Subtract your expenses
Business costs money. Plan for these expenses:
Visitor Acquisition Costs
What will it cost to get traffic? This is usually represented as a cost-per-click (or CPC) or cost per 1,000 impressions (CPM), depending on the type and amount of advertising we are buying. Paid advertising includes online ads, banners, email marketing campaigns, PPC, blogs, and social media campaigns.
Production Costs
This can include costs for graphic design, writing, and photography, as well as other expenses required to create digital advertisements.
Technology costs
These costs cover all expenses related to building and maintaining a website.
Testing & Optimization expenses
Included in these costs are the costs of conducting competitive or industry research, including testing and creative production. These can be internal employees, consultants, or contract resources.
After determining your monthly revenue, subtract any expenses that your business must pay. This will help you create a budget for digital marketing. Realistic budgets always focus on the income that is greater than your expenses and not the total revenue. This is your disposable income.
Be Specific
The total marketing budget of a company should be between 5% to 15% of the total revenue. Digital marketing should be a significant part of your marketing budget. As a general rule, 10%-50% should be allotted to digital expenses.
You should now decide how to spend your money. It’s important that you clearly define your goals in order to achieve this.
Neil Patel is a digital marketer and the creator of Quicksprout, who says that “Marketing has to be strategic.” You need to have highly focused goals if you want to succeed. You need to create a replicable, scalable framework. This fact is true whether you are a novice or an advanced marketer. “If you don’t have a plan, you will waste time and money for your business.
Here are some examples of goals that successful companies strive to achieve with their digital marketing budget.
More revenue
Identifying customers and establishing customer acquisitions
Branding a business
Brand loyalty is important for building brand loyalty
It’s important that you dig deeper to create a system for tying specific budget portions to your main goals.
What you need to know is:
What will make this year successful?
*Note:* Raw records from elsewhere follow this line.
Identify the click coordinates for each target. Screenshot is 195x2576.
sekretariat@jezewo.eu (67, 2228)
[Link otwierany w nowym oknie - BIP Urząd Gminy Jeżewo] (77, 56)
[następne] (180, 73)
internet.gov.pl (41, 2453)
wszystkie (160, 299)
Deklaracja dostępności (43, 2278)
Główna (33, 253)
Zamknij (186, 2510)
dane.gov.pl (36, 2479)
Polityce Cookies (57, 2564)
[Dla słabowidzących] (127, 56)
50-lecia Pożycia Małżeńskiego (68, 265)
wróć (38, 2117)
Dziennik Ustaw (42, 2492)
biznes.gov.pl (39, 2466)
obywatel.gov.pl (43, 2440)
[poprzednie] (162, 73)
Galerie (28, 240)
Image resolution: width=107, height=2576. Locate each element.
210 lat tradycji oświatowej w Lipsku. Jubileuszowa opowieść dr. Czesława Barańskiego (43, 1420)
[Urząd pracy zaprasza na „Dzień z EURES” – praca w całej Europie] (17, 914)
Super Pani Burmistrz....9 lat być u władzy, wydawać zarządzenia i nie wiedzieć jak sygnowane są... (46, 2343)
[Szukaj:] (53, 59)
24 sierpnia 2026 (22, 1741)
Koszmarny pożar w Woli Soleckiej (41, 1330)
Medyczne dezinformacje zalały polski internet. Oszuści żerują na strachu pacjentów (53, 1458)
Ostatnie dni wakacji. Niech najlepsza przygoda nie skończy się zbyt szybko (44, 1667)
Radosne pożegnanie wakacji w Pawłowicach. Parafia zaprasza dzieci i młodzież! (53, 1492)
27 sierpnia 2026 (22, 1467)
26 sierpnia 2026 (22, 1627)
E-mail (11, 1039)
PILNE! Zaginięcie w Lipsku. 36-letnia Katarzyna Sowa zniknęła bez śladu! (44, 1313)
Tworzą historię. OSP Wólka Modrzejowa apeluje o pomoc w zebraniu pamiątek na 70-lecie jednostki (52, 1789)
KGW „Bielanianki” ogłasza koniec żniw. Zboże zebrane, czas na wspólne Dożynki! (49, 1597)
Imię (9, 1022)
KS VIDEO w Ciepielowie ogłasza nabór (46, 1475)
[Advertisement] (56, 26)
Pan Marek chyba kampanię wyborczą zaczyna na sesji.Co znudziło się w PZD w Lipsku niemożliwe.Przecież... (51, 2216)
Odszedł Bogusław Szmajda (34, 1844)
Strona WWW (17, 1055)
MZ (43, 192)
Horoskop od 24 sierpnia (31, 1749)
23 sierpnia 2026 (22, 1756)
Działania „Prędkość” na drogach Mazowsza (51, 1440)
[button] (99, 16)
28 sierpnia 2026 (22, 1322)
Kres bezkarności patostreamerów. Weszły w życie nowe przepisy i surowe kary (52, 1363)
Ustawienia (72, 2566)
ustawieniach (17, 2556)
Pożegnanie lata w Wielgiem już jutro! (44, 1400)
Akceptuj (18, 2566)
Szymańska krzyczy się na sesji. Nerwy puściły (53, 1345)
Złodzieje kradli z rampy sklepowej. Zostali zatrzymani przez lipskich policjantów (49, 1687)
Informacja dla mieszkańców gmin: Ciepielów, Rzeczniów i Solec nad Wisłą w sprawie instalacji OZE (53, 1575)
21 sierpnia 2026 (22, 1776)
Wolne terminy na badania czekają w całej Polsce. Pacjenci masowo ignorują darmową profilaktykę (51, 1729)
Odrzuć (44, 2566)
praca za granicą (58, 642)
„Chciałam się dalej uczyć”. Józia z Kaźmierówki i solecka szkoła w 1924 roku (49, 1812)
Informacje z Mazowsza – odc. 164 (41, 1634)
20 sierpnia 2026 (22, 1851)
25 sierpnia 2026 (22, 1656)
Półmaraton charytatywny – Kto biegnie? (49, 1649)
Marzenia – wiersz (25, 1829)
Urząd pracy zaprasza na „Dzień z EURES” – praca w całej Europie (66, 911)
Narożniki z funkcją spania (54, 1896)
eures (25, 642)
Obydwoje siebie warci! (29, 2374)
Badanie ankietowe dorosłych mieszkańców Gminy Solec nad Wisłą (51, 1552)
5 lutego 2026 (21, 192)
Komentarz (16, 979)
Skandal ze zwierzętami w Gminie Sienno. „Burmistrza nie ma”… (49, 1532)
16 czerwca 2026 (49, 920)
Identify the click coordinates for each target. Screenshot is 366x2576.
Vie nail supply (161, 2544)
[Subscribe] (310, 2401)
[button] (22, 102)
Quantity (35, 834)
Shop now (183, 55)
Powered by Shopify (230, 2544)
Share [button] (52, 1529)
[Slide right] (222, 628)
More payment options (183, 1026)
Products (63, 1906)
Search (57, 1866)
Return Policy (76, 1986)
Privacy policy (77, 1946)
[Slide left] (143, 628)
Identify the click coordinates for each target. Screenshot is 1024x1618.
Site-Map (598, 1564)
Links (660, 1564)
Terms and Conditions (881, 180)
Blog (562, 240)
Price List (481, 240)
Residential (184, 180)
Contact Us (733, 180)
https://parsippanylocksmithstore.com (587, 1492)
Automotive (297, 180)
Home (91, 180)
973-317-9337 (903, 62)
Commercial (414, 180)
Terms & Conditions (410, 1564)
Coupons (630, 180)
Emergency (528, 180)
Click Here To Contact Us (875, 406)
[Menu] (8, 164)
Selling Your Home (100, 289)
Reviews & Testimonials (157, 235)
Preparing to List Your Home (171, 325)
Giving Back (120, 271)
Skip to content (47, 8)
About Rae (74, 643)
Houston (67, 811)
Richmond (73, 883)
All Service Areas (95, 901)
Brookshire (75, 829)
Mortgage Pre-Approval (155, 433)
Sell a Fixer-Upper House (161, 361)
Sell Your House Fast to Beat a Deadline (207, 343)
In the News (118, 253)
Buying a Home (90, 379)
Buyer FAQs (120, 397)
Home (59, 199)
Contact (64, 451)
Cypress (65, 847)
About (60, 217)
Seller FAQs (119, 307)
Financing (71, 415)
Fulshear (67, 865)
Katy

What will make the upcoming year a success?
What are the key indicators of success? What is the dollar amount? What is the dollar amount?
What must you do in Q1 and Q2 to ensure your success going into Q3 or Q4? What you do at the start of the year has a huge impact on what happens later. Decide what you need to accomplish early in the year to ensure your success.
We’re on the subject of specificity, so let’s examine some areas of your budget that you can use to get the most bang for the buck.
Make your presence known
Digital advertising requires exposure across all platforms. All devices must be able to access your content and messages. If you’re using social media ads, paid search, or organic search, your content should be able to reach users at any time.
Remember that your website will be the first thing potential customers see when they visit your site. It’s time for a website refresh if you haven’t updated it in three years.